A bumblebee (Bombus terrestris) worker damaging a plant leaf. Credit: Hannier Pulido, De Moraes and Mescher Laboratories

Next, the researchers moved out of the laboratory to see whether bumblebees would continue to damage nonflowering plants near their nest even if blooming plants were available farther away. They did so. “If they’re having to forage farther afield to find flowers, it might still make sense to do this damaging behavior near the nest if that helps bring the local resources online earlier,” says study co-author Mark Mescher, also a chemical ecologist at ETH Zurich.

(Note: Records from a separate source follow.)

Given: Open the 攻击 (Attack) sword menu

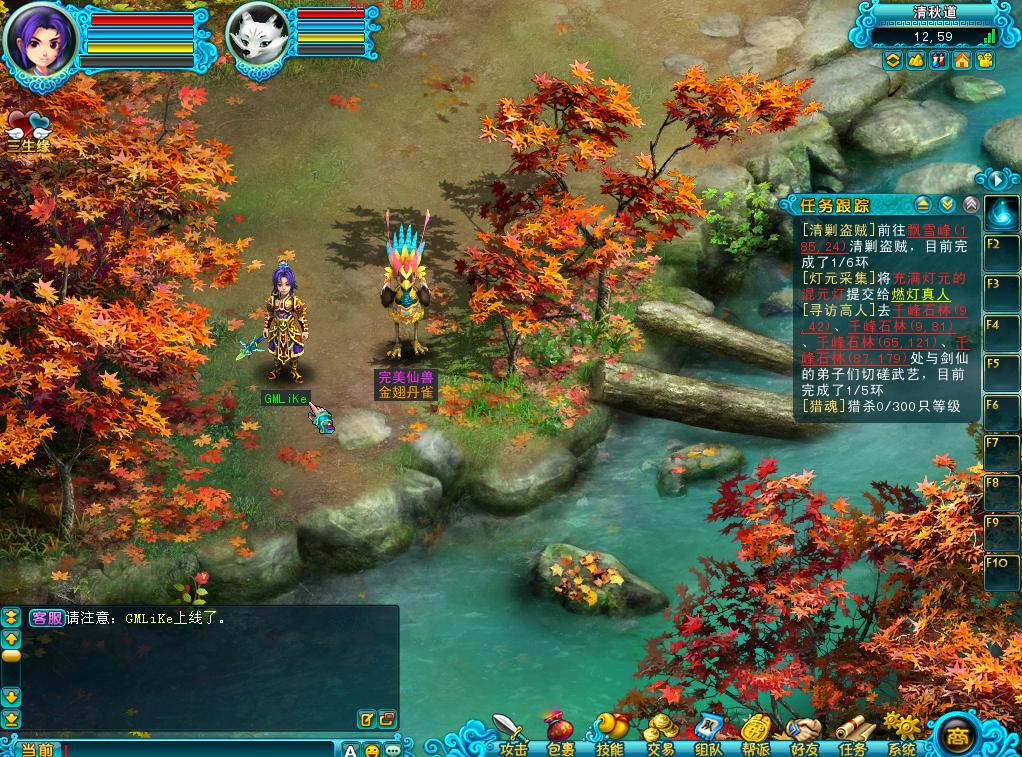Looking at the screenshot, I should point(511,733).
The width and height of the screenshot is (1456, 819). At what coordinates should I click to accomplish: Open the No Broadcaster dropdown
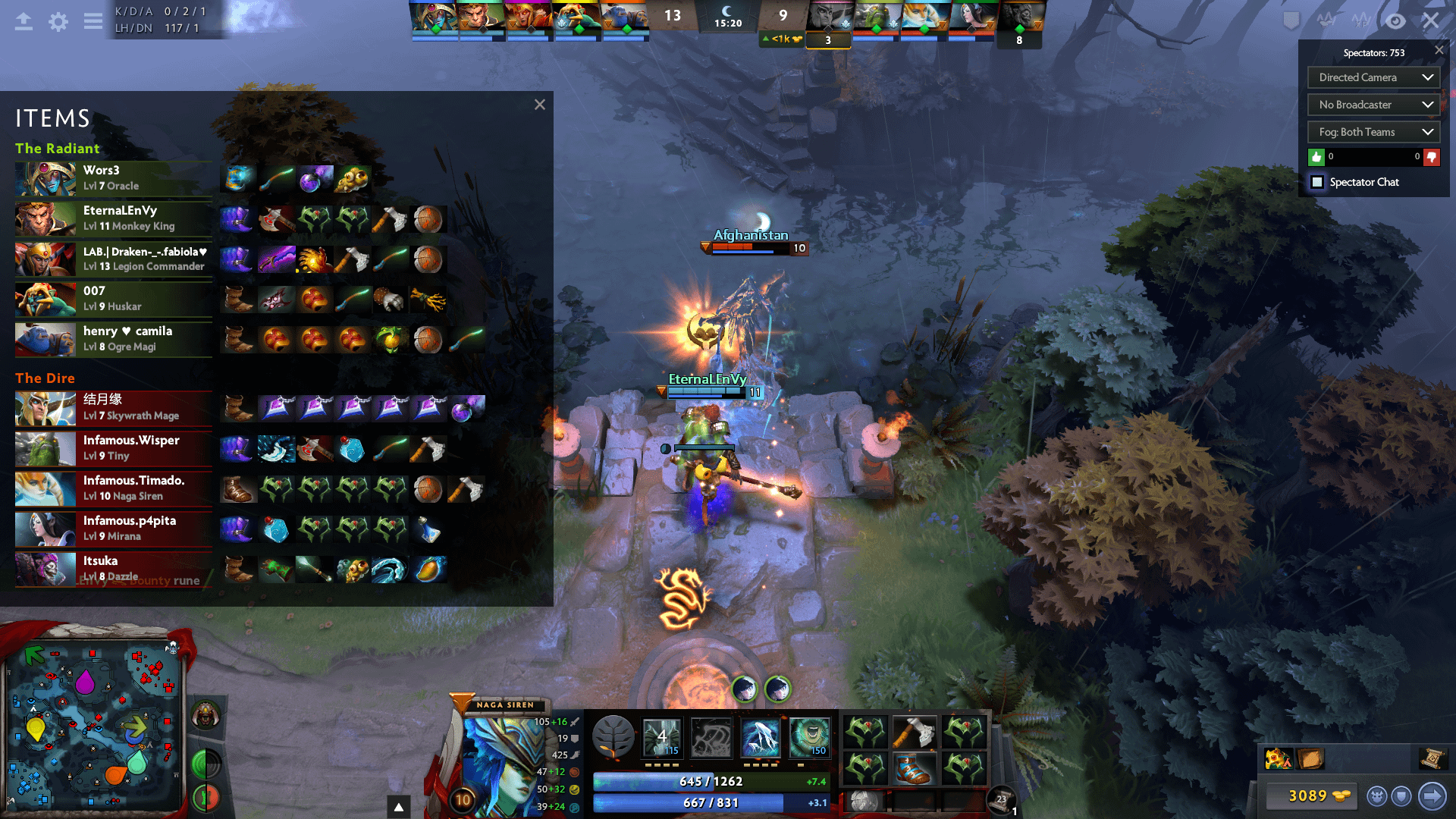(1373, 105)
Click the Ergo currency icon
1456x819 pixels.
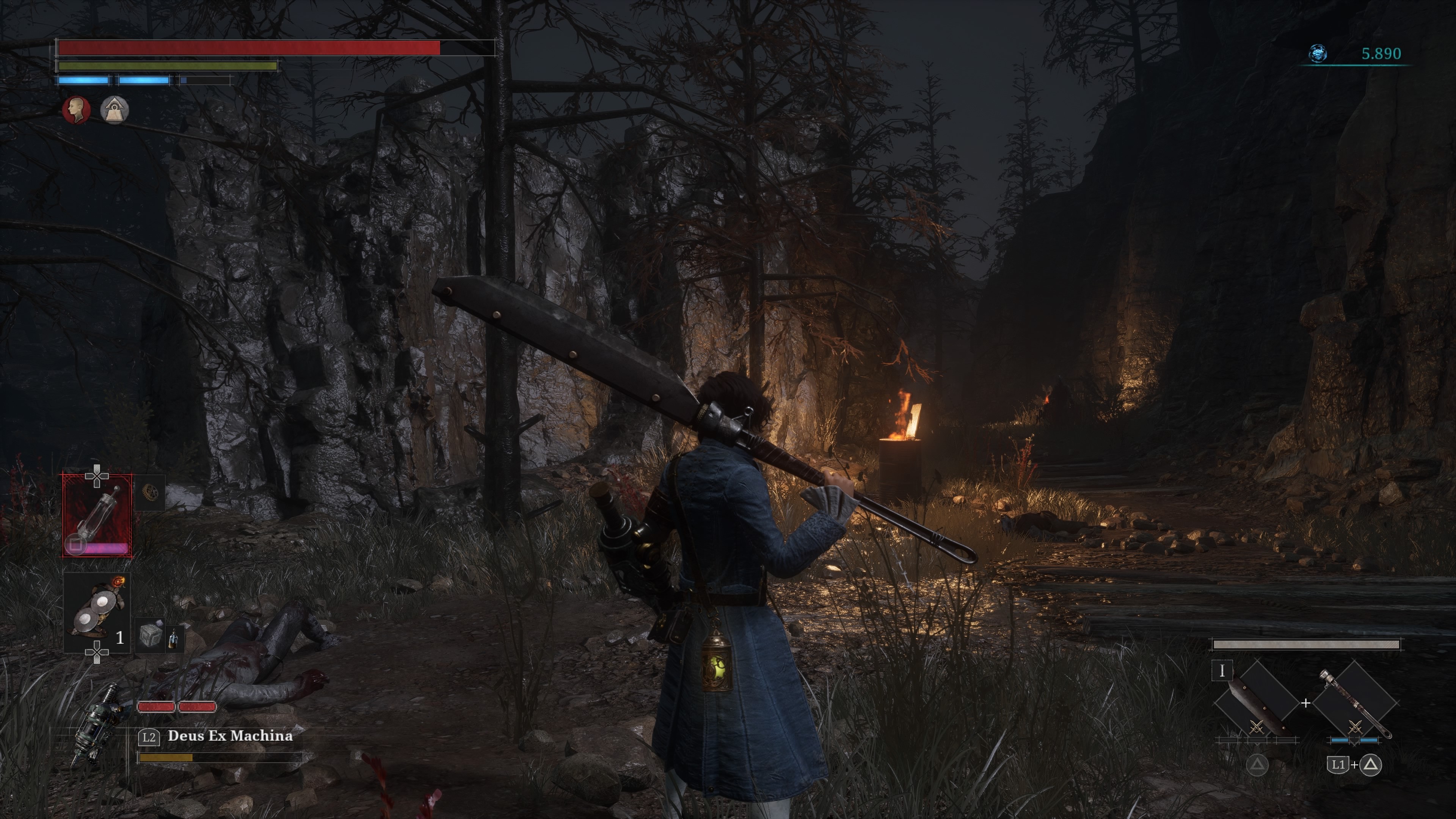[x=1318, y=54]
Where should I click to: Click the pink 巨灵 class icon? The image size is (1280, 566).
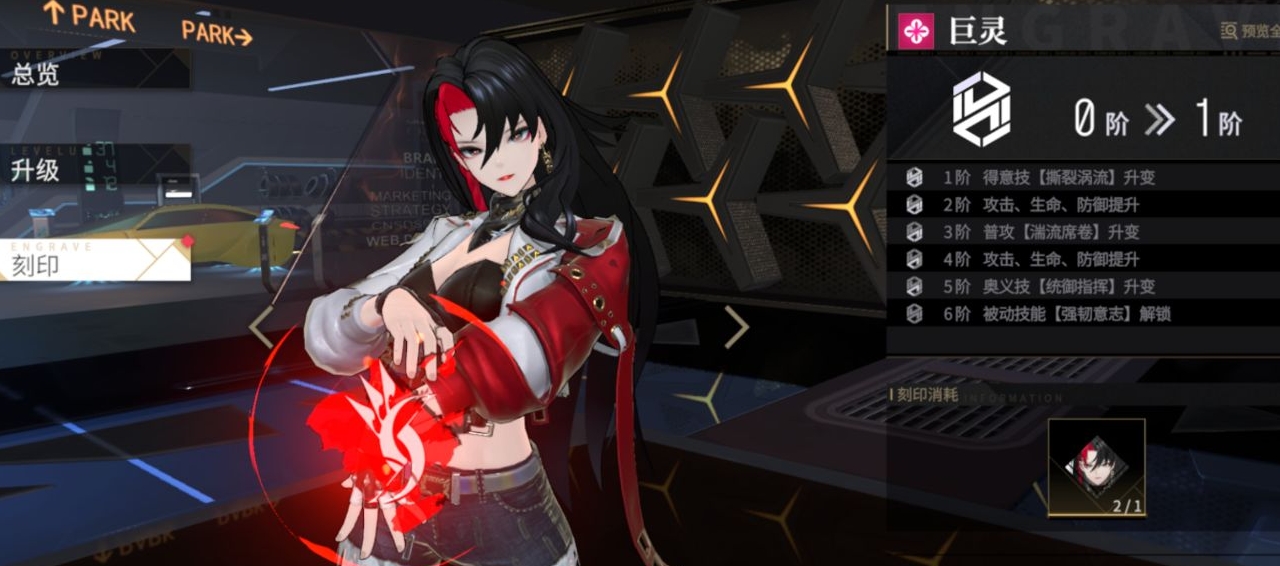coord(916,31)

The findings suggest the bees’ behavior is an adaptation that maximizes pollen-foraging efficiency, but they do not definitively confirm that hypothesis, Mescher says. Neal Williams, an entomologist at the University of California, Davis, who was not involved in the study, says the possibility is compelling and warrants more research. “In order for something to be really defined and clearly understood as adaptive, we would want to be able to say the behavior was evolving because it contributed some relative fitness benefit to the colony,” he says. In bees and other eusocial organisms, a single queen produces offspring, and workers are sterile, so natural selection operates on the entire nest. The worker bees that damage the plant leaves do not even live long enough to see the benefits of early flowering—but because their behavior makes more pollen available to the nest as a whole, it could be the result of evolutionary pressures.

In the future, scientists could investigate how the behavior may have evolved and how widespread it is among other wild bumblebee species, as well as what is happening in plants on the molecular level after a bee bite. Understanding those questions could help better predict bumblebees’ ability to thrive in the future, as climate change threatens to upend the delicate synchrony of pollinator-plant relationships by changing the timing of flowering and insect hibernation and migrations. “With climate change, fundamentally, the environment becomes less predictable,” Mescher says. “But what we found might tend to mitigate disruptions due to climate change.”